Leer en el avión

 

Especial para En Rojo

La azafata interrumpe mi lectura con una pregunta: «¿Quiere que le encienda la lámpara?» En ese instante me doy cuenta de mi cuerpo inclinado sobre el libro y la oscuridad de la cabina. Le contesto que sí.

Todas las ventanillas de la cabina están cerradas y las lámparas apagadas. La azafata reconoció la escena. Es casi de mi edad y algo sabe de la antigüedad de los libros, de la necesidad del sol, las velas o bombillas para que puedan ser leídos.

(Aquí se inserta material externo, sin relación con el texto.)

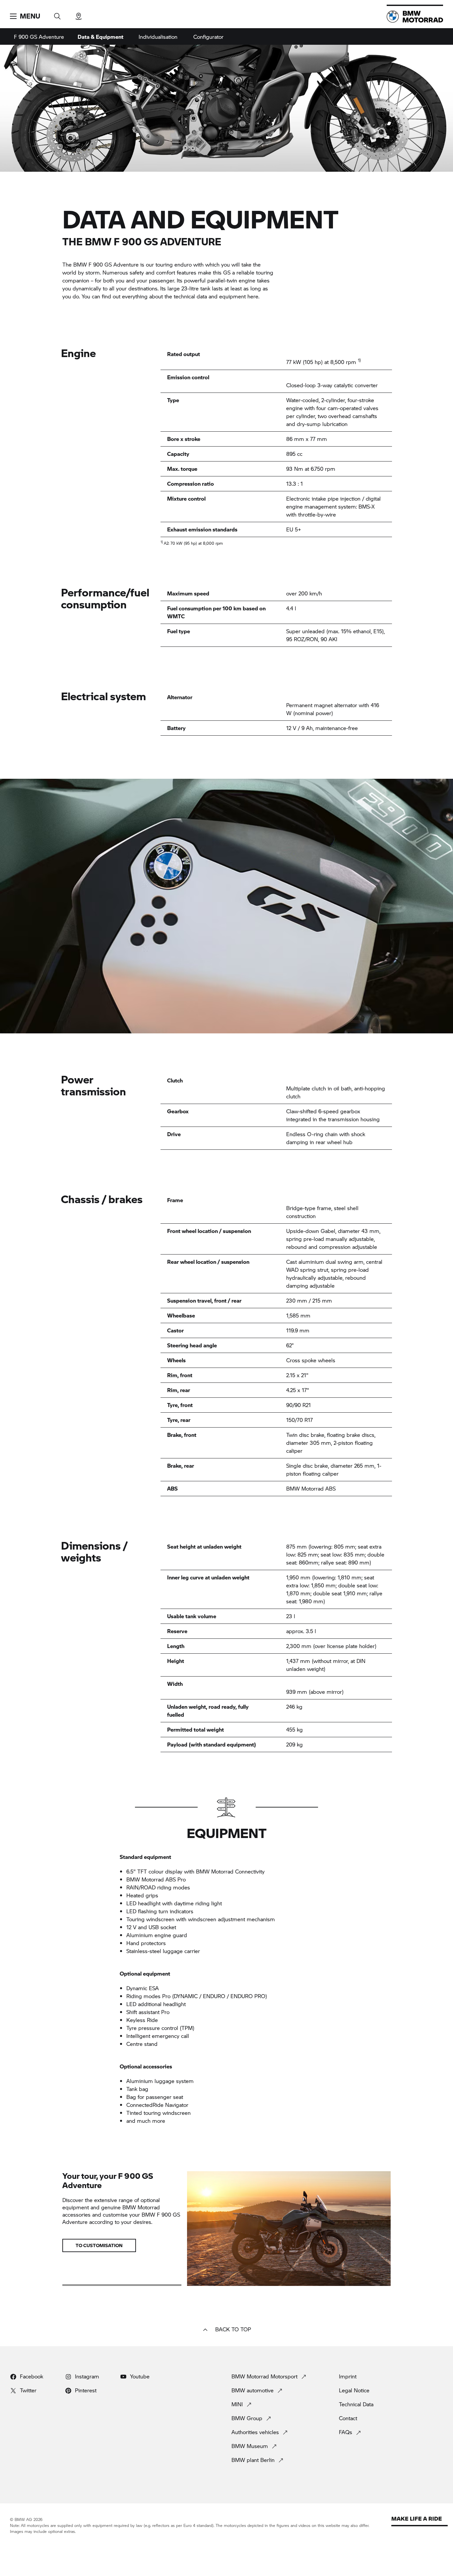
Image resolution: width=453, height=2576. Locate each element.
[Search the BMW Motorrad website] (57, 14)
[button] (25, 16)
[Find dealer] (79, 14)
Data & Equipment (100, 36)
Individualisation (158, 36)
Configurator (208, 36)
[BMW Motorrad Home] (415, 17)
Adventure (39, 36)
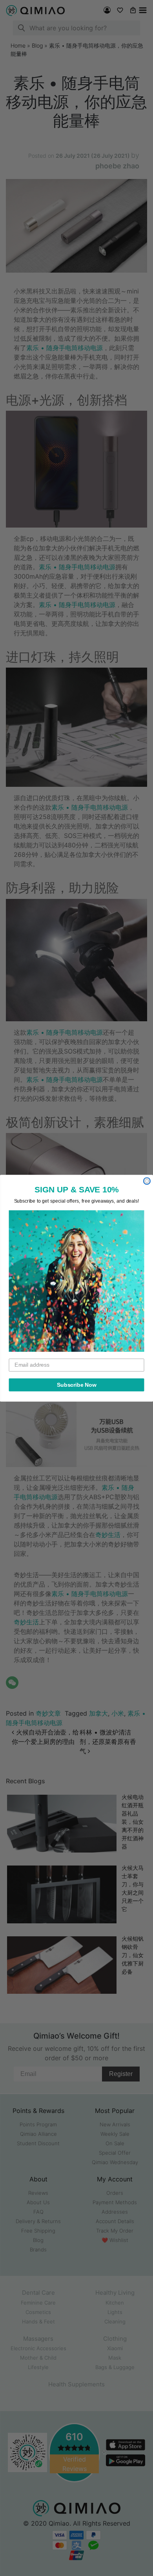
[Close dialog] (147, 1180)
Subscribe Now (77, 1385)
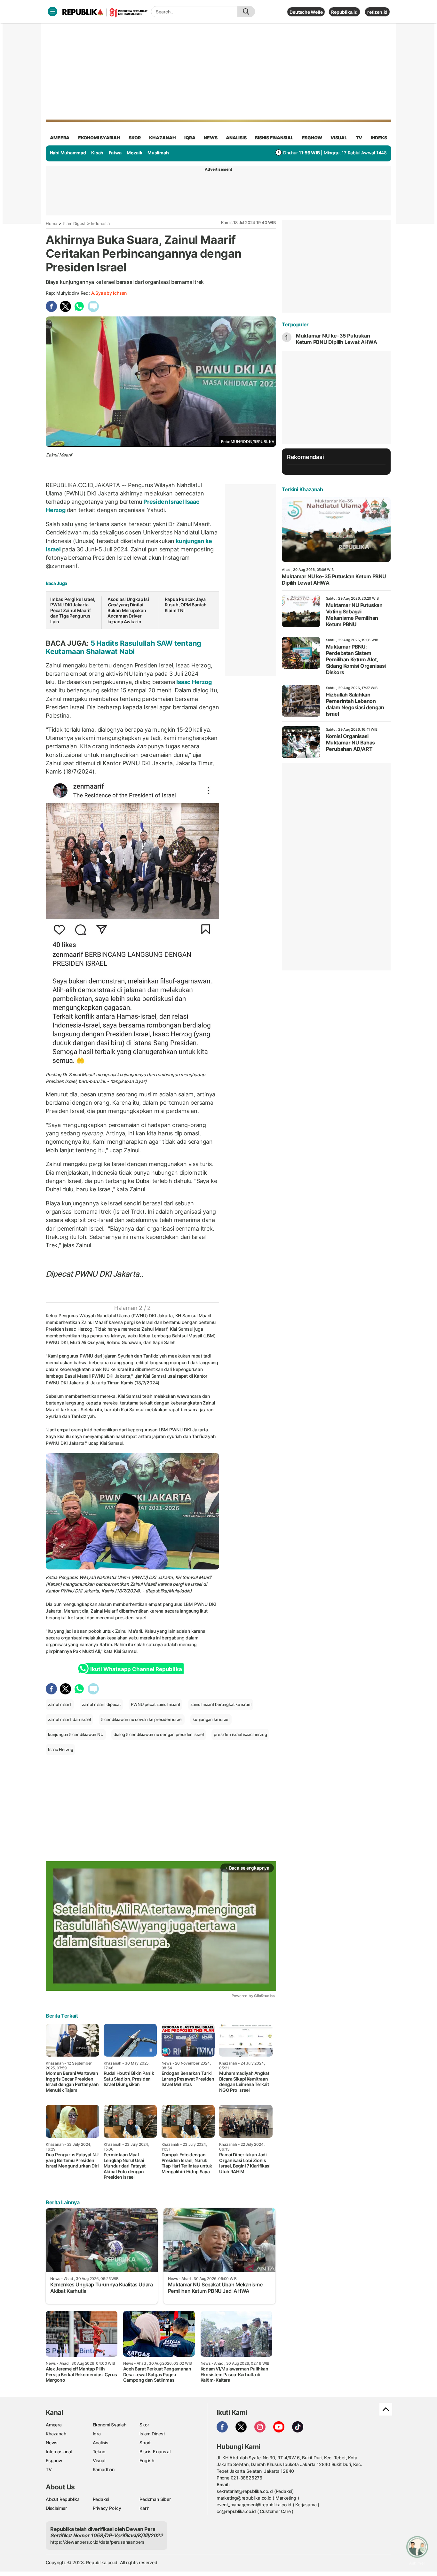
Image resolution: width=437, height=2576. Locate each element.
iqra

Soy todavía de aquellos que andan con páginas oscuras y aunque es de día, los celulares y tabletas exigen que la cabina se convierta en una cueva. Gran paradoja en la evolución del libro: para leer en los nuevos dispositivos se requiere de mayor oscuridad.

En su corto ensayo titulado «El fuego y el relato», Giorgio Agamben reflexiona sobre la relación que mantiene la literatura con el fuego. A partir de una cita de Gershom Scholem que alude a cómo el fundador del judaísmo acometía un problema apremiante encendiendo un fuego y orando en un lugar apartado del bosque, Agamben (siguiendo de cerca a Walter Benjamin) considera a la literatura como el remanente de ese relato del fuego atávico y misterioso perdido en la memoria de los seres humanos (11-12). Para él, el escritor «Deberá creer solo e intransigentemente en la literatura –es decir, en la pérdida del fuego–», y procederá «en la oscuridad y en penunbra por un sendero suspendido entre los dioses inferiores y los superiores, entre el olvido y la memoria» (15).

La lectura nos acerca a esa luz en el bosque, al círculo aquel donde nos contábamos historias en la noche. En realidad, nunca hemos salido totalmente de las cuevas e incluso hemos aprendido no sólo a retornar a ellas con insistencia, sino a inventarnos otras.

Pero dudo ahora si me inclinaba solamente por la ausencia de luz, o si el contenido mismo de la novela que leía invitaba a que mi cuerpo se encorvara hacia adelante. Quizá para que La vida breve de Juan Carlos Onetti pueda ser comprendida se requiera de un cuerpo inclinado. Me parece que es una manifestación física de la responsabilidad que se le debe al relato literario cuando éste ha cumplido a cabalidad su cometido con el lenguaje y el lector. Al entregarnos a la lectura arriesgamos la longevidad de la mirada y nuestras propias espaldas para ver si encontramos algún sentido dentro de los huecos profundamente oscuros que hemos creado.

En su libro Inclinations: A Critique of Rectitude, Adriana Cavarero desarrolla una crítica fuerte al sujeto erguido de la racionalidad filosófica y una defensa de la inclinación como el gesto relacional por excelencia, la manera en que nos preocupamos por los objetos y los seres humanos. Su acercamiento feminista ayuda a la filosofía a aceptar el doblez, el desvío, el pliegue y la curva como componentes necesarios del pensamiento. Cavarero alude al famoso cuadro de Leonardo Da Vinci (Sant’Anna, la Madonna, il Bambino de 1503), donde la Virgen María, sentada en las faldas de su madre, se inclina hacia el niño Jesús para asistirlo. De igual manera, la azafata reaccionó ante mi propia vulnerabilidad, ante la incomodidad de la lectura en la escaza luz de la cabina.

Mi preferencia por la lectura de libros impresos me hace vulnerable a los viajes en la cueva y el miedo a molestar con una luz externa la pantalla reflectora del viajero sentado a mi lado. Y sé que llevo la peor parte, puesto que ambas luces no son compatibles y una parecería que quiere extinguir a la otra. La azafata reconoció en mi inclinación la incomodidad y sugirió la luz como el remedio a la curvatura de la espalda, sin saber que Onetti había convocado mi cuerpo a doblarse, a inclinarse hacia la excesiva atención que reclamaba la trama hurdida hacía décadas por este autor que hoy día muy pocos leen. Confieso que probablemente no dejé de inclinarme una vez se encendió la luz. Seguí encorvado, siguiendo las pistas del entramado organizado por Onetti, el vaivén entre Brausen, Díaz Grey, Gertrudis y la Queca en esa fantástica ciudad de Santa María.

Dicen los astrónomos y físicos que en un futuro muy distante todas las estrellas del universo se extinguirán. Esa sería la última cueva de nuestro destino compartido, el humano y el del universo, si es que podemos sobrevivir a todas las anteriores. Lamentablemente, algún día todos los libros permanecerán cerrados.

El autor es fotógrafo y director del Departamento de Español y Portugués de la Universidad de California en Irvine.